Hurricane Irene, 2011. CREDIT: Pixabay
Roulston certainly isn’t the first scientist to suggest people should bet on climate change. Last year, Bill Nye bet climate-denying meteorologist Joe Bastardi $20,000 that 2016 would be one the ten warmest years on record. Bastardi turned down the offer. Too bad for Nye — 2016 clocked in as the hottest year ever recorded.
University of New Mexico physicist Mark Boslough has repeatedly challenged climate deniers to bets on near-term warming of the climate, but no one has taken him up on the offer. Other scientists have had more success turning climate predictions into cold, hard cash, and they have encouraged others to do the same.


The Long Now Foundation has created a forum for anyone to make bets on the future, though there are no climate bets posted at the moment. Some wagers are rather interesting — like the bet that the population of Earth would decline over the next half-century. Others are more frivolous. One man wagered the Large Hadron Collider would destroy the Earth by 2018. If he wins the $1,000 bet, he will most assuredly be dead.
Money, however, is a measure of seriousness. It is hard to doubt the convictions of scientists willing to wager on the future of the planet. This fact may make Winton’s climate prediction market a useful tool for persuading business leaders who are on the fence about climate change. Scientists willing to bet on the climate are unlikely to misrepresent what they think.

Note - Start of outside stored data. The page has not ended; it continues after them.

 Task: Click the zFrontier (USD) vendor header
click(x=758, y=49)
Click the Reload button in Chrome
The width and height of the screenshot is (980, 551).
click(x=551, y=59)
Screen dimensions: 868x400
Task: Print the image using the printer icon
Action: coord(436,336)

Winton believes the climate prediction market could make meaningful forecasts that account for predicted policy shifts or technological breakthroughs. The market may predict the rise in temperature will continue unchecked, or it may predict that nations take the steps necessary to avert catastrophic climate change.
Someday, the climate prediction market may offer a way to evaluate the credibility of scientists. Scientists who take part in the prediction market may be more credible by being willing bettors. The market will also allow the public to determine how the views of a particular scientist compare to those of her peers.
Winton’s founder, David Harding, studied theoretical physics at Cambridge and firmly believes in using the scientific method to guide his business decisions. The climate prediction market is an extension of that philosophy. Winton plans to open the market to climate scientists at universities later this year. Next year, it will expand the project to allow anyone in the United Kingdom to participate.